-- Source records --

════════════════

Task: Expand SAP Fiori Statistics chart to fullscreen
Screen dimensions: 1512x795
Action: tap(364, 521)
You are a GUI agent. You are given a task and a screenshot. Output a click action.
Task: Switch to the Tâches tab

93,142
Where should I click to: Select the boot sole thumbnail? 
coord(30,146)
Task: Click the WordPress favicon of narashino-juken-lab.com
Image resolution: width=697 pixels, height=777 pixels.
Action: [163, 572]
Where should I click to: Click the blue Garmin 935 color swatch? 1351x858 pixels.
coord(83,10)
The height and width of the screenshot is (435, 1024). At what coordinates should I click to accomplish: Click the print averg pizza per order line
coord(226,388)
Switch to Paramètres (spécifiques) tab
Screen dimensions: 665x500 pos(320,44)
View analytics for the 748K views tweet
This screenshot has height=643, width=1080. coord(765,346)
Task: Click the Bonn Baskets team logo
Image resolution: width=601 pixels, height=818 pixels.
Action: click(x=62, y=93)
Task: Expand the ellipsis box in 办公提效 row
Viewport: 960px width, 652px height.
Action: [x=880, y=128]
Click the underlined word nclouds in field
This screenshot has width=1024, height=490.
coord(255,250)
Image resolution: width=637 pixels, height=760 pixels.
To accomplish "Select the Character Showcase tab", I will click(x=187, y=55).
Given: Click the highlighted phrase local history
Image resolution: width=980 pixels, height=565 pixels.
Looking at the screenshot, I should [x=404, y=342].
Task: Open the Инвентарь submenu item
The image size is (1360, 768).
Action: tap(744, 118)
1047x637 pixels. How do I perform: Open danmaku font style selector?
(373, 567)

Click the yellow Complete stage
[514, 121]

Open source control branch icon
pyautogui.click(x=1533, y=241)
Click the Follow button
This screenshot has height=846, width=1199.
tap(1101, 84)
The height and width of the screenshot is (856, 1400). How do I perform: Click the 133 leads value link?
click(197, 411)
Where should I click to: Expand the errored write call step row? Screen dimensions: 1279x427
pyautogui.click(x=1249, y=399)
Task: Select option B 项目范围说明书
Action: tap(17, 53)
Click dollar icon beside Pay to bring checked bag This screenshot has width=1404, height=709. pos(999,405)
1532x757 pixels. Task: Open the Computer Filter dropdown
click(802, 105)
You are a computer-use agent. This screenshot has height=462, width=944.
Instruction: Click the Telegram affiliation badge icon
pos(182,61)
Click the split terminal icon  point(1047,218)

════════════════

-- Your objective --
Copy exactly the lines running from the one that contains "Click the yellow Complete stage" to the end of the material, both ends included.

-- Response to the exercise --
Click the yellow Complete stage
[514, 121]

Open source control branch icon
pyautogui.click(x=1533, y=241)
Click the Follow button
This screenshot has height=846, width=1199.
tap(1101, 84)
The height and width of the screenshot is (856, 1400). How do I perform: Click the 133 leads value link?
click(197, 411)
Where should I click to: Expand the errored write call step row? Screen dimensions: 1279x427
pyautogui.click(x=1249, y=399)
Task: Select option B 项目范围说明书
Action: tap(17, 53)
Click dollar icon beside Pay to bring checked bag This screenshot has width=1404, height=709. pos(999,405)
1532x757 pixels. Task: Open the Computer Filter dropdown
click(802, 105)
You are a computer-use agent. This screenshot has height=462, width=944.
Instruction: Click the Telegram affiliation badge icon
pos(182,61)
Click the split terminal icon  point(1047,218)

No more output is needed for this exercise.